Superior Court of Pennsylvania

August 23, 2013

IN RE: CHANGE OF NAME: B.M.F. APPEAL OF: D.C.F., FATHER, Appellant IN RE: CHANGE OF NAME: E.F.F. APPEAL OF: D.C.F., FATHER, Appellant

NON-PRECEDENTIAL DECISION

Appeal from the Order of October 10, 2012, in the Court of Common Pleas of York County, Civil Division at No. 2012-SU-003599-13 Appeal from the Order of October 10, 2012, in the Court of Common Pleas of York County, Civil Division at No. 2012-SU-003598-13

BEFORE: PANELLA, ALLEN and COLVILLE [*], JJ.

MEMORANDUM

COLVILLE, J.

Appellant Father brings these consolidated appeals from the order granting Appellee Mother's petitions to change the names of the parties' two sons. The parties were engaged at one time, but never married. The children were, at birth, given Father's last name. Mother petitioned to have the last names of, B.M.F., born in May, 2007, and E.F.F., born in July, 2008, changed to a hyphenated combination of her last name and Father's last name, i.e., E.-F. Father opposed the proposed changes, but testified at the hearing on the petitions that he would agree to use of "E." as an additional middle name for the children. The parties share legal custody of the children; Mother has primary physical custody.

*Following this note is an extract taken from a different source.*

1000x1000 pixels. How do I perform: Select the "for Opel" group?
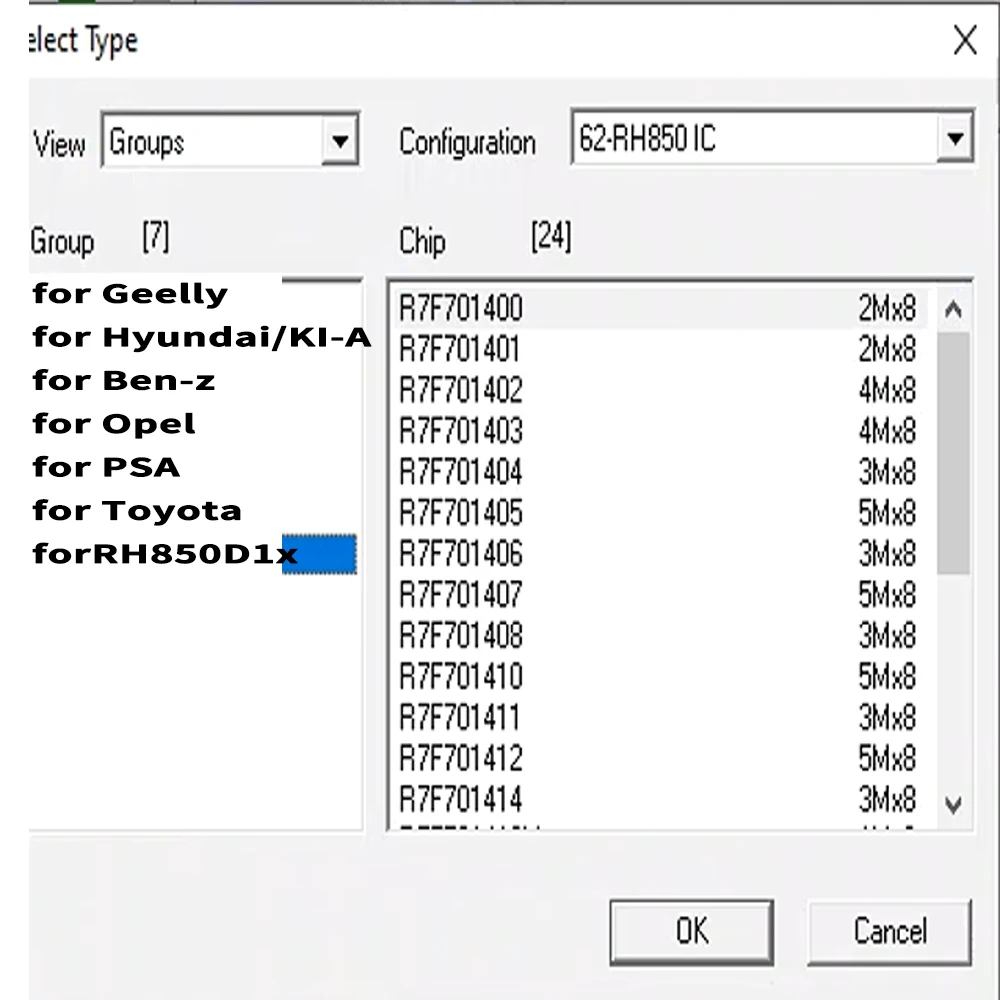113,423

A trial court must exercise discretion in the best interest of a child when reviewing a petition for change of name of a minor. In re Grimes, 609 A.2d 158, 161 (Pa. 1992). Further, in such a case, the petitioner bears the burden of establishing that the proposed change would be in the best interest of the child. Id. We review the trial court's decision for an abuse of discretion. Id. at 159 n.1. "An abuse of discretion is not a mere error in judgment but, rather, involves bias, ill will, partiality, prejudice, manifest unreasonableness, and/or misapplication of law." Commonwealth v. King, 990 A.2d 1172, 1180 (Pa. Super. 2010). A proper exercise of discretion conforms to the law and is based on the facts of record. Commonwealth v. West, 937 A.2d 516, 521 (Pa. Super. 2007).

Father challenges the trial court's ruling in several respects, including the sufficiency of the evidence advanced by Mother to carry her burden. Our review reveals that the trial court's decision was not based on facts of record and did not conform to the law; thus, we reverse.

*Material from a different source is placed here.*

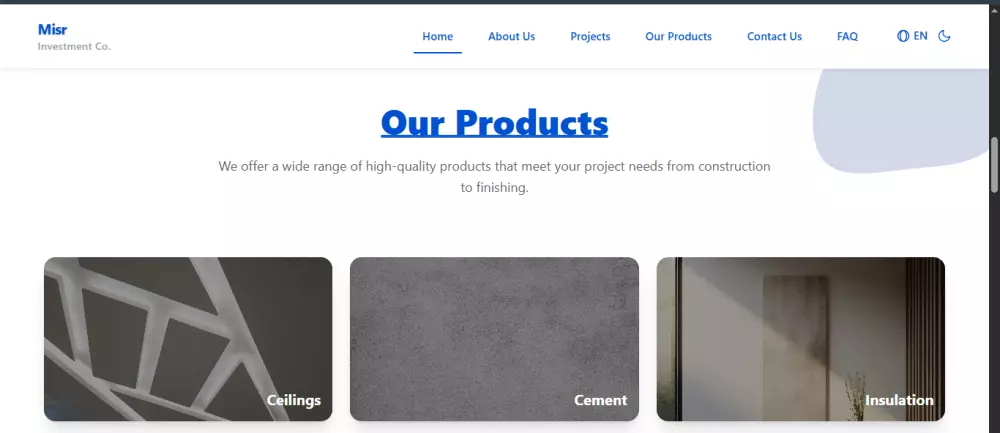Open the Ceilings product card
This screenshot has width=1000, height=433.
[188, 339]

In its opinion, the court stated:

Given that Father stated he is not opposed to the use of his [sic] last name, the Court will grant Mother's request. The Court finds that based on the evidence offered by Mother and Father that this will serve the best interest of the children. Both families appear to have a good relationship with the children and that [sic] they will not be adversely affected by the children assuming the last name as [E.-F.].

Trial Court Opinion, 10/10/12, at unnumbered 2.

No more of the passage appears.